Philippus Aureolus Theophrastus Bombastus von Hohenheim seems to have been a bit of a firebrand but Jacobi (1969) says “to classify him under any label is well nigh impossible”. He was a ‘character’. Calling himself ‘Paracelcus’, rather than Phil., the work of this man has endured the 5 centuries since his birth in Switzerland in 1493 (Jacobi 1969). Best known for his medical ideas, his name has also endured because he appointed the Salamander as the symbol of fire (Websters New Twentieth Century Dictionary of the English Language , Second Edition 1967).

A Salamander is one of a species-rich assemblage of amphibians which the Websters Dictionary refers to as “any of a group of scaleless, lizard-like animals related to the frogs and toads, with soft moist skins and a tail”. Ecologically, there are land salamanders and water salamanders (Lanza et al. 1998). They are distributed largely in the northern Hemisphere and absent from Australia (Lanza et al. 1998).

Giles, the famous Australian explorer, adopted the Salamander as symbol in his famous quotation referring to the burning of landscapes by Aboriginal people:

Nevertheless, the natives were about, burning, burning, ever burning; one would think they were of the fabled salamander race and lived on fire instead of water” (Giles 1889, p.81).

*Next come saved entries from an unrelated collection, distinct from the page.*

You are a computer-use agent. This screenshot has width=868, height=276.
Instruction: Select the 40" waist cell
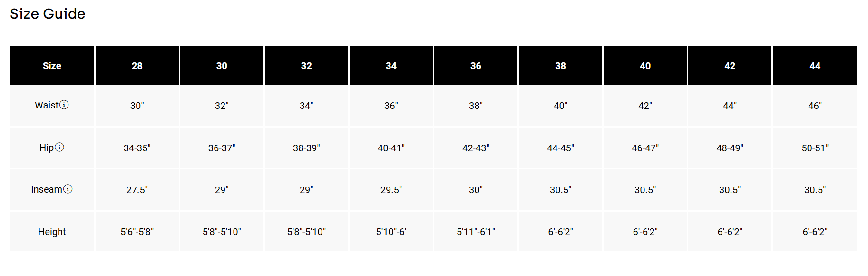pos(560,106)
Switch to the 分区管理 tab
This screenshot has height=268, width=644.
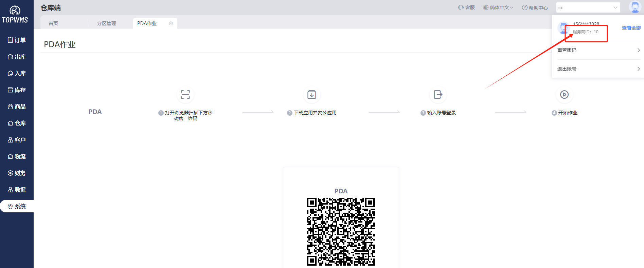pos(107,23)
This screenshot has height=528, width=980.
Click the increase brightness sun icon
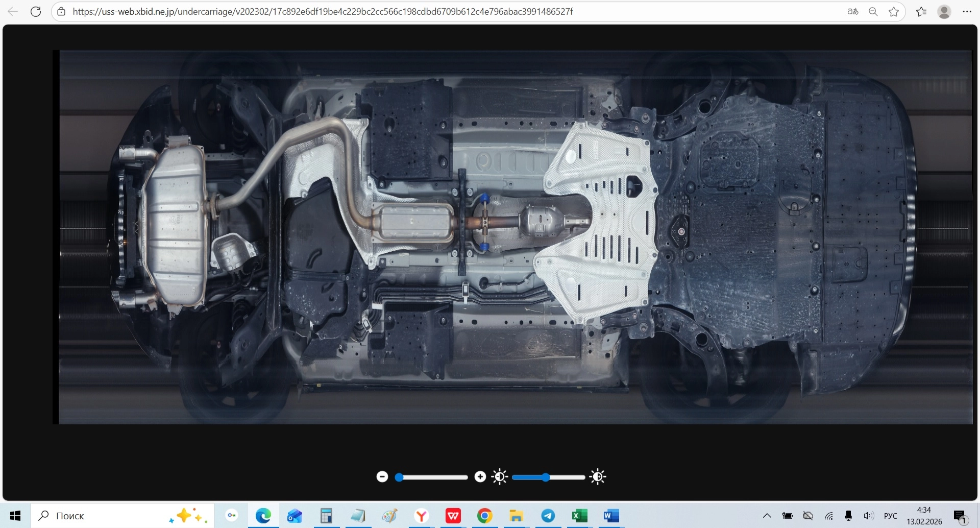[598, 477]
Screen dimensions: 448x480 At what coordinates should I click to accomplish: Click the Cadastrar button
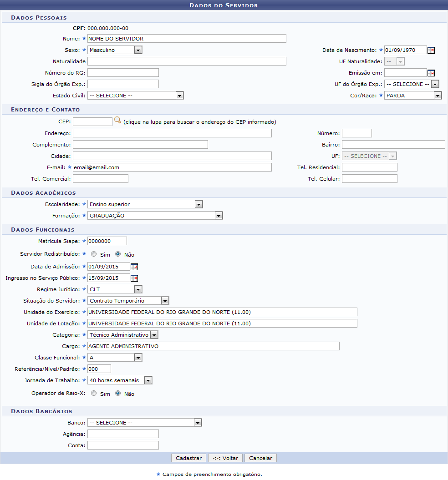[188, 458]
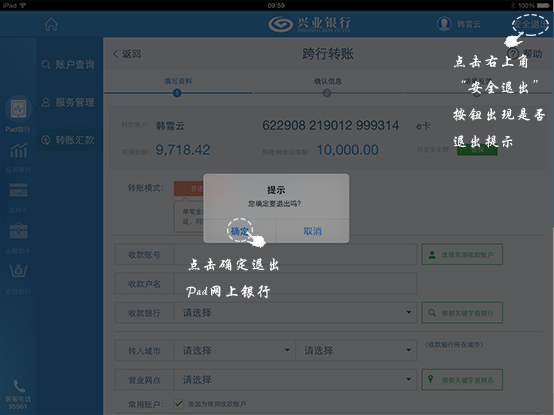Open the first 转入城市 province dropdown
The image size is (554, 415).
pos(235,350)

So, how on earth could such an animal as the Salamander become the symbol of fire? That the word “salamander” is derived from an Arab-Persian word which means “lives in fire” (Lanza et al. 1998) is interesting but one step removed from an explanation. Perhaps the real origin of the word, and the symbolism, is that the Fire Salamander (Salamandra salamandra) hides in cracks in logs which, when put on the fire in the fireplace, unsurprisingly, emerge (see ) – hence it appears to ‘live in fire’.

Symbols have power. They tell a story. They send messages. They evoke emotion. They encapsulate meaning. Think of the Australian flag, the Olympic torch, the Christian cross, the dove and the Nazi swastika. Today these symbols need no explanation because we have been taught what these symbols mean or have attached to them a meaning in the light of history.

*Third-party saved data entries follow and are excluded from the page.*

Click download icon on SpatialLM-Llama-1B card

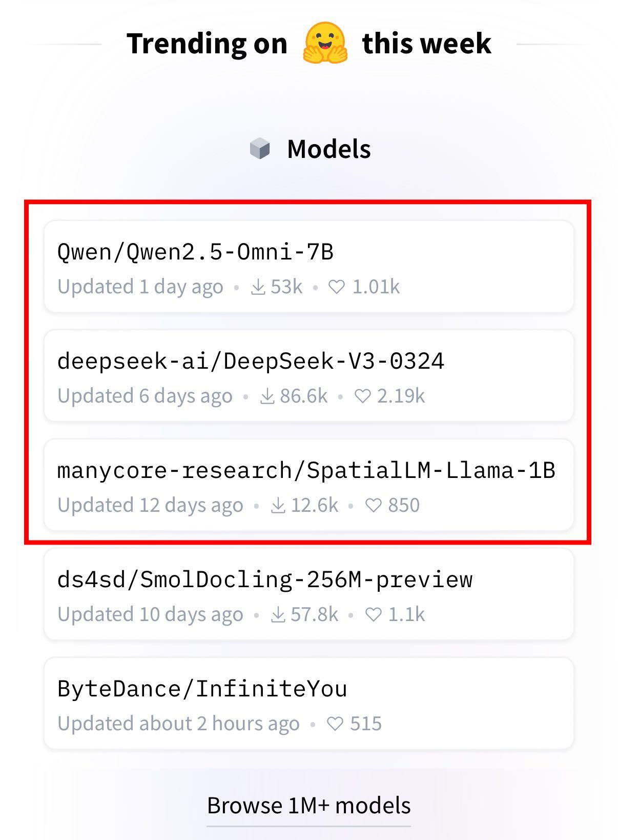[x=278, y=506]
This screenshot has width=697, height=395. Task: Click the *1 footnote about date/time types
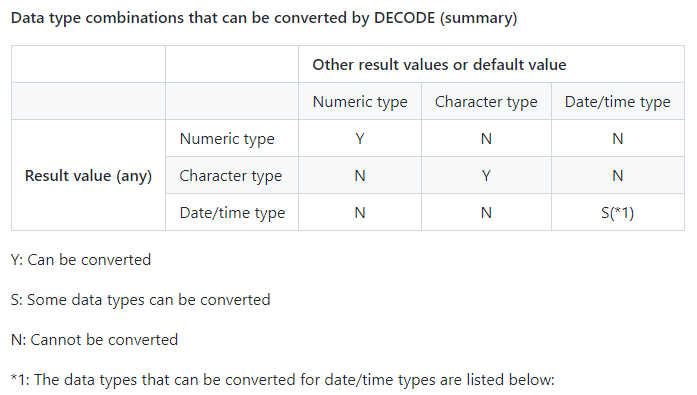click(x=283, y=380)
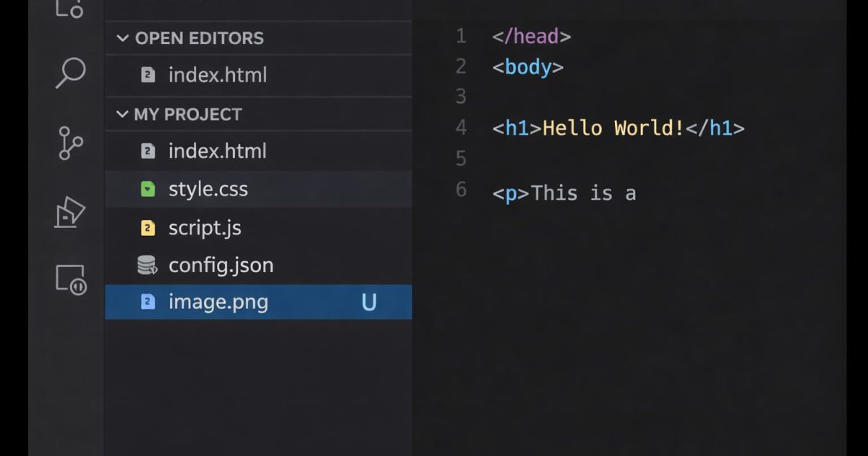Expand the partially hidden section above Open Editors
Viewport: 868px width, 456px height.
point(217,6)
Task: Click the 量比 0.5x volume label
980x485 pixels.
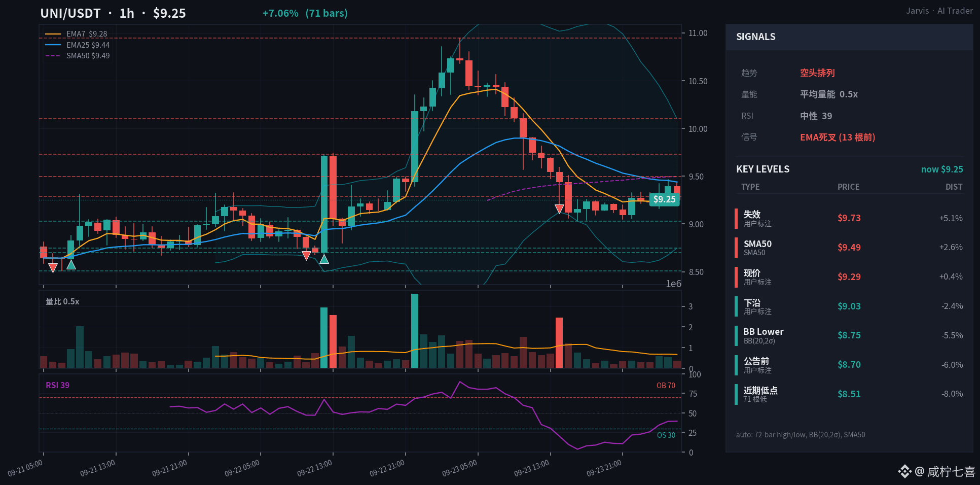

The Salamander’s ability to ‘live in fire’ is mythical yet Salamanders have been used as symbols of fire for around 500 years. In this era of exponentially increasing knowledge we have the opportunity to choose our symbols with more insight than that available to our forbears. If an animal is chosen to represent a fire-related organization, a fire message, a mascot, let’s make sure that its symbolism is ecologically accurate.


Giles, E. (1889). Australia Twice Traversed: The Romance of Exploration. Volume 1. Sampson Low, Marston, Searle and Rivington, London.

Jacobi, J. (1969). Paracelcus. Selected Writings. Second Edition 1958; Second Printing 1969. Princeton University Press, Princeton, New Jersey, USA.

Lanza, B., Vanni, S. and Nistri, A. (1998). Salamanders and newts. In: H.G. Cogger and R.G. Zweiful (eds) Encyclopedia of Reptiles and Amphibians. Pp. 60-75. University of NSW Press, Sydney.

Malcolm Gill

10 August 2000

[Michelle Hearn, CSIRO Black Mountain library helped me with the literature on Paracelcus. Peter Moore, as always, has provided technical support. The opinions expressed in this letter are those of the author unless otherwise noted.]